◆ What is expected
Could you show each line of the records that contains the word "options"?

%%

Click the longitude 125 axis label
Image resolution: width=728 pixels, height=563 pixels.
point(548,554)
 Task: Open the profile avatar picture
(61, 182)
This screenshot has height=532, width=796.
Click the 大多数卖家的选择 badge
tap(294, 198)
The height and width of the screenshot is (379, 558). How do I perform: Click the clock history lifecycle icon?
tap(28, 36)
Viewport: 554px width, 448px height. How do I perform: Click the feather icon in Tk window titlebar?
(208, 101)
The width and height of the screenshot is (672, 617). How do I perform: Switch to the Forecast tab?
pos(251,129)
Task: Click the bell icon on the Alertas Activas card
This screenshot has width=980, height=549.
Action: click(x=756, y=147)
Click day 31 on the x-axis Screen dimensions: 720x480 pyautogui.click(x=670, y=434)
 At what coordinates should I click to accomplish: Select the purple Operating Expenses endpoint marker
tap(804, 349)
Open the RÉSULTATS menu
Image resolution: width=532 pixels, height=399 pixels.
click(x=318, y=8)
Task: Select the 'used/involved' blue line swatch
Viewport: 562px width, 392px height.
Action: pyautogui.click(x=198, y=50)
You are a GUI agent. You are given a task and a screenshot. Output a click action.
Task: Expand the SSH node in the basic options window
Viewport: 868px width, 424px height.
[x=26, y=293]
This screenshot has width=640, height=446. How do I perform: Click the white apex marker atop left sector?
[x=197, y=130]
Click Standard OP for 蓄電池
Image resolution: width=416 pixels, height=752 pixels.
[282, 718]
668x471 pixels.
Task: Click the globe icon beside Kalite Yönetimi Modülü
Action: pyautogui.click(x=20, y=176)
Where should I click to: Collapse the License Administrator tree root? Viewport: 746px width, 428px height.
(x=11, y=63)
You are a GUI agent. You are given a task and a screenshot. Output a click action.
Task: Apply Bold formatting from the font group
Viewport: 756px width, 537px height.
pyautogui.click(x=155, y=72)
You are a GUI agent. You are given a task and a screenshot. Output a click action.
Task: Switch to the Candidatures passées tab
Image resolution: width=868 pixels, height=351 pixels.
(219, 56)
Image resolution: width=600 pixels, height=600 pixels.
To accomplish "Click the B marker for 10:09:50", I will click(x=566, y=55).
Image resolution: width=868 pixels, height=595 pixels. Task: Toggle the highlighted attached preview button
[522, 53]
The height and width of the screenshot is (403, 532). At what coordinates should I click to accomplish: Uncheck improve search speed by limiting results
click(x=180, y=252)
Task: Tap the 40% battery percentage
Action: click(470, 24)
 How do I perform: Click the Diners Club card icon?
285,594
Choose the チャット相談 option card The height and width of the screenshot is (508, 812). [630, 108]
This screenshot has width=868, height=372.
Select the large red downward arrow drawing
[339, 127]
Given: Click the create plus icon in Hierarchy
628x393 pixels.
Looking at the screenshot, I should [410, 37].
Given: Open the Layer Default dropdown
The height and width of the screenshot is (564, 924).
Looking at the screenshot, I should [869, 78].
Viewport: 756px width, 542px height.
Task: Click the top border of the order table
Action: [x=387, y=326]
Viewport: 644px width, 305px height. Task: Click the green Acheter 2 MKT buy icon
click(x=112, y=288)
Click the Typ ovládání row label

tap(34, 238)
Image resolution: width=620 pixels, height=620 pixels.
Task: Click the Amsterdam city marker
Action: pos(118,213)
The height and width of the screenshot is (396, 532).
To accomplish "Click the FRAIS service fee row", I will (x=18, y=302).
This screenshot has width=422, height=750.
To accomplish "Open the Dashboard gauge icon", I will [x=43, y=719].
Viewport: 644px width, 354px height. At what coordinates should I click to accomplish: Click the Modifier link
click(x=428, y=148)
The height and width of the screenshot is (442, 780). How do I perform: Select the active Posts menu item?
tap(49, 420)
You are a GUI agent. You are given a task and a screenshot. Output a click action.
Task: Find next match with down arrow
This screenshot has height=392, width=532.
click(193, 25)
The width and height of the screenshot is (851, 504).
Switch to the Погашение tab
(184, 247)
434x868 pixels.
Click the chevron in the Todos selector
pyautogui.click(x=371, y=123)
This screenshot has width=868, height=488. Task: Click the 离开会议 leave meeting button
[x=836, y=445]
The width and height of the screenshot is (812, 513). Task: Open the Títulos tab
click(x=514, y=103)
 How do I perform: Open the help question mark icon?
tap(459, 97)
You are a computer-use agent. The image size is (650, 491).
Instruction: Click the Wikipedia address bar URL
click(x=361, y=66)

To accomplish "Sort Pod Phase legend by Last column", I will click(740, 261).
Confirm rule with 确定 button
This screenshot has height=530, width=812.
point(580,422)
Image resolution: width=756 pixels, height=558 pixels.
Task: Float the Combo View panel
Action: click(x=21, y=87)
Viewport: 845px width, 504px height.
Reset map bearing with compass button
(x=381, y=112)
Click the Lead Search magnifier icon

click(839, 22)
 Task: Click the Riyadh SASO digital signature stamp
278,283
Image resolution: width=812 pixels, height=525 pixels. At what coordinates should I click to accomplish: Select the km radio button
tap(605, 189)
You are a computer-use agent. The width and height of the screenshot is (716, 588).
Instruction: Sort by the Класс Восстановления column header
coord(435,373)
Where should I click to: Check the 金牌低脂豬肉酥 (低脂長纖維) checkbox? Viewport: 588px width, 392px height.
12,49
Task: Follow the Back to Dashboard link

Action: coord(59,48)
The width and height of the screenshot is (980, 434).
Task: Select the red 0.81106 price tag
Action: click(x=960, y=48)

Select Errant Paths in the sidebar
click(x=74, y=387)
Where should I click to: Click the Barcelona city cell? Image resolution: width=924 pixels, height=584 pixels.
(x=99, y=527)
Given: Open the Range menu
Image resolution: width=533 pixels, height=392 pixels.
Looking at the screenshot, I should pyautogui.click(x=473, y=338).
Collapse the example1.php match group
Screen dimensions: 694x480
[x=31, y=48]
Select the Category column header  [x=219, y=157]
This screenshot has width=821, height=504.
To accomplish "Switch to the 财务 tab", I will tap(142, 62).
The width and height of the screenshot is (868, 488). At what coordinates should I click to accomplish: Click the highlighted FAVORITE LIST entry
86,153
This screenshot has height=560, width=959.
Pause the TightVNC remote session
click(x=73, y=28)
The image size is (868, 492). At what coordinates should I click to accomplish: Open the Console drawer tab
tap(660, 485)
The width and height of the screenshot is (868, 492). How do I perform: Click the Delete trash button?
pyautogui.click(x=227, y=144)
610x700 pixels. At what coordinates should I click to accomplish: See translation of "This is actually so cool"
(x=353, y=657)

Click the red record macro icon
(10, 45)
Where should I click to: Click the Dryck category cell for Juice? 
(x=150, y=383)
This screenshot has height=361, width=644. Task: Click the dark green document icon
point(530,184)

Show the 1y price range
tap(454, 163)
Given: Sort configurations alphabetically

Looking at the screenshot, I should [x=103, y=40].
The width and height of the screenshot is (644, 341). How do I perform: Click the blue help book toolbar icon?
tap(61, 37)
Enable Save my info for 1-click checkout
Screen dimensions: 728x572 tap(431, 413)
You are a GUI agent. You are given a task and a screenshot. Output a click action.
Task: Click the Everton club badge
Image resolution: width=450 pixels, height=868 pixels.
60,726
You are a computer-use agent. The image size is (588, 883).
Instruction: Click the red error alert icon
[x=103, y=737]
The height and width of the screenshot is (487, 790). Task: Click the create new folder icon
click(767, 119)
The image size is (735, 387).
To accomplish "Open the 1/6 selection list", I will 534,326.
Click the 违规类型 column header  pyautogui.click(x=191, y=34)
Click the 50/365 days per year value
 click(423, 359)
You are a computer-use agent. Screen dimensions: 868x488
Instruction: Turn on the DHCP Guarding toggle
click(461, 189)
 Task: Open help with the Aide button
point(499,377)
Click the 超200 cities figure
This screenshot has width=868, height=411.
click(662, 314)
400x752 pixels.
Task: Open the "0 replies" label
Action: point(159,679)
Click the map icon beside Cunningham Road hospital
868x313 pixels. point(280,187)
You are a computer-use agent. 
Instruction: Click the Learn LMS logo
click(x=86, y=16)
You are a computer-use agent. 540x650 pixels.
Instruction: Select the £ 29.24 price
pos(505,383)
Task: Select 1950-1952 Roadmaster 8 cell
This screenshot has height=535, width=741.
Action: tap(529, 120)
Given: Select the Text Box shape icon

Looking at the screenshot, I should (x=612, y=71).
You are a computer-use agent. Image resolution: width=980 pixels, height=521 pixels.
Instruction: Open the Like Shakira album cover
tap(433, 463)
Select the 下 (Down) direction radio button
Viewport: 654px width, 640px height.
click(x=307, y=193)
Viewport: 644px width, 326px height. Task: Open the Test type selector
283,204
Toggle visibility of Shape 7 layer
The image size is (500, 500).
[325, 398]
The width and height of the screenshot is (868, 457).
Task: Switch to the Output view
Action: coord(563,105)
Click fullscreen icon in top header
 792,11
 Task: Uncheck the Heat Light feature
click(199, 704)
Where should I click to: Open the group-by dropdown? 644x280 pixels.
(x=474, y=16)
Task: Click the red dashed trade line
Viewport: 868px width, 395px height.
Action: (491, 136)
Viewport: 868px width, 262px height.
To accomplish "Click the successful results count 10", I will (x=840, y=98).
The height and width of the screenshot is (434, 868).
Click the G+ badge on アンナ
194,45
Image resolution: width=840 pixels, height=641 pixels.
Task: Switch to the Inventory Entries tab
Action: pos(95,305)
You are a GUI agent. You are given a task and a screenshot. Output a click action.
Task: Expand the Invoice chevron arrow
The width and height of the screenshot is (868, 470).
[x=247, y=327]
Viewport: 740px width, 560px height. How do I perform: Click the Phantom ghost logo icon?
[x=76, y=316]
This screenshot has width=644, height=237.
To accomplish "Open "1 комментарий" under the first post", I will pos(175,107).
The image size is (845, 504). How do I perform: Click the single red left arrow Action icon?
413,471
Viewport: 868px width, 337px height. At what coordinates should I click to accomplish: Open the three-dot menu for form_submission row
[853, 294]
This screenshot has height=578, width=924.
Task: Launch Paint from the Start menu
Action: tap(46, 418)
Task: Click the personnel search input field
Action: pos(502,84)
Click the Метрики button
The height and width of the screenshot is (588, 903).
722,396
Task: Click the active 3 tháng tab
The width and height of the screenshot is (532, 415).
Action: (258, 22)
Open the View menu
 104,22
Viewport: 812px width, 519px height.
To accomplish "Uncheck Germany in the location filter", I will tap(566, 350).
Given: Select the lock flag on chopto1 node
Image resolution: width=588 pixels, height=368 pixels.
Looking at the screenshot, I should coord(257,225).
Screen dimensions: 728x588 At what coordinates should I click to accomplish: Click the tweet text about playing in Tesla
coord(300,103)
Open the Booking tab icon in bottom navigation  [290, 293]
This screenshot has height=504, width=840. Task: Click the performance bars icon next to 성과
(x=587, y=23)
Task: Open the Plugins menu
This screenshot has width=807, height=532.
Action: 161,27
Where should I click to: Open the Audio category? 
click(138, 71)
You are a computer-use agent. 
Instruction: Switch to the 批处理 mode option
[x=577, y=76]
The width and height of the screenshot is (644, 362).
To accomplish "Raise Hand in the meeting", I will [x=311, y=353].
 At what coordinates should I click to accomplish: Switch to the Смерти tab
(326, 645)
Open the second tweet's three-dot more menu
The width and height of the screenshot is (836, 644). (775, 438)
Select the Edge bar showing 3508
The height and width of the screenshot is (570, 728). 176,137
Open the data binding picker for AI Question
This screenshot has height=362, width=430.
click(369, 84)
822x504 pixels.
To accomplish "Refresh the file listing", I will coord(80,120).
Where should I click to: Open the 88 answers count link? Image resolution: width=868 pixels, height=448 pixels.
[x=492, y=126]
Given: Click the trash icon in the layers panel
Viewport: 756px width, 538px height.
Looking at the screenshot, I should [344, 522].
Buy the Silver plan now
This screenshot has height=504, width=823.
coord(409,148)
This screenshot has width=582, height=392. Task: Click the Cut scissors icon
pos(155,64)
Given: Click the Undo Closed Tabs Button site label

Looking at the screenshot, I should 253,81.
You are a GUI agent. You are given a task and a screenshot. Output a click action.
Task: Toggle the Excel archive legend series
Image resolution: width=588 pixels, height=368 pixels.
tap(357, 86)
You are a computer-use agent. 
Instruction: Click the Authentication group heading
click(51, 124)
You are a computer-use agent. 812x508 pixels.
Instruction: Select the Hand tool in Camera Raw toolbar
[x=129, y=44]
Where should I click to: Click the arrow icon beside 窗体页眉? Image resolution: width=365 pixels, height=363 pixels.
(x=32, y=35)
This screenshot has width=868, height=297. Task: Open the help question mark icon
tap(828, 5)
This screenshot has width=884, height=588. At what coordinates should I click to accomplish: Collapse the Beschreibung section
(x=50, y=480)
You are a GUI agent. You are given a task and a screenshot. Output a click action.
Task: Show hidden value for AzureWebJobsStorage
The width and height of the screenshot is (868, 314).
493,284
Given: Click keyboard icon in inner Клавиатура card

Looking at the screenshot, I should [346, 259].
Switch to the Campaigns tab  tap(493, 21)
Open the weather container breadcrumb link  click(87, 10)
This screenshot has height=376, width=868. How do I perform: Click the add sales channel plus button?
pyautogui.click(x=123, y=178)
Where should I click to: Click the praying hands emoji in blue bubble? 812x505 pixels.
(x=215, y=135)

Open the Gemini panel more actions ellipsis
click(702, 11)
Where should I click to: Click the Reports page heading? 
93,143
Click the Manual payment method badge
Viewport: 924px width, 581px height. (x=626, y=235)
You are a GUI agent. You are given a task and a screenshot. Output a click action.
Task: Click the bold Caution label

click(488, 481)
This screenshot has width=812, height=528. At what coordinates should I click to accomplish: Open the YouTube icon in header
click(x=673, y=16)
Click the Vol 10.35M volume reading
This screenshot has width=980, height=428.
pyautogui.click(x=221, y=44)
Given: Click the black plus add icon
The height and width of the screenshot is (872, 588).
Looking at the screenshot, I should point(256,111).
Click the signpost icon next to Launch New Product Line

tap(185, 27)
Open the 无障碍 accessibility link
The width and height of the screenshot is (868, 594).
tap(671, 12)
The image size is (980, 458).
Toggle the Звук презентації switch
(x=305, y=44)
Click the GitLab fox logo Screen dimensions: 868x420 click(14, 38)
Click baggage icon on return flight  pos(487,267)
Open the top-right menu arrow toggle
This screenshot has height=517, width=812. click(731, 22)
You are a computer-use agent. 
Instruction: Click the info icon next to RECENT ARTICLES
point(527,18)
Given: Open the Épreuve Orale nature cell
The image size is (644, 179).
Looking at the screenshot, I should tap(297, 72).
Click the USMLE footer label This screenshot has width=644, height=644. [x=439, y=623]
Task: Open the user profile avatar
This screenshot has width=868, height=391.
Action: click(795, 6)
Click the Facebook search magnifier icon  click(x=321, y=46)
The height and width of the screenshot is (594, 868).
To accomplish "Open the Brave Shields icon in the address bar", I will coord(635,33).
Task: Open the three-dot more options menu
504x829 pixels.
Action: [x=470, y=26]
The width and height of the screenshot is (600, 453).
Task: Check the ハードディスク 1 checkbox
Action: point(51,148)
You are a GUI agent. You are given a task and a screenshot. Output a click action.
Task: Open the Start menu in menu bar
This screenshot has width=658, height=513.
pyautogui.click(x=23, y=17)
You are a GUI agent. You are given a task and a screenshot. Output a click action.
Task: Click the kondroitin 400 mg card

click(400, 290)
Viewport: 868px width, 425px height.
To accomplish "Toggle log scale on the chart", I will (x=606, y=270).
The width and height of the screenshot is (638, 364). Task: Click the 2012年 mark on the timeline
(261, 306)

%%

◆ Exercise result
Task: Expand the SSH node in the basic options window
Task: Open the three-dot more options menu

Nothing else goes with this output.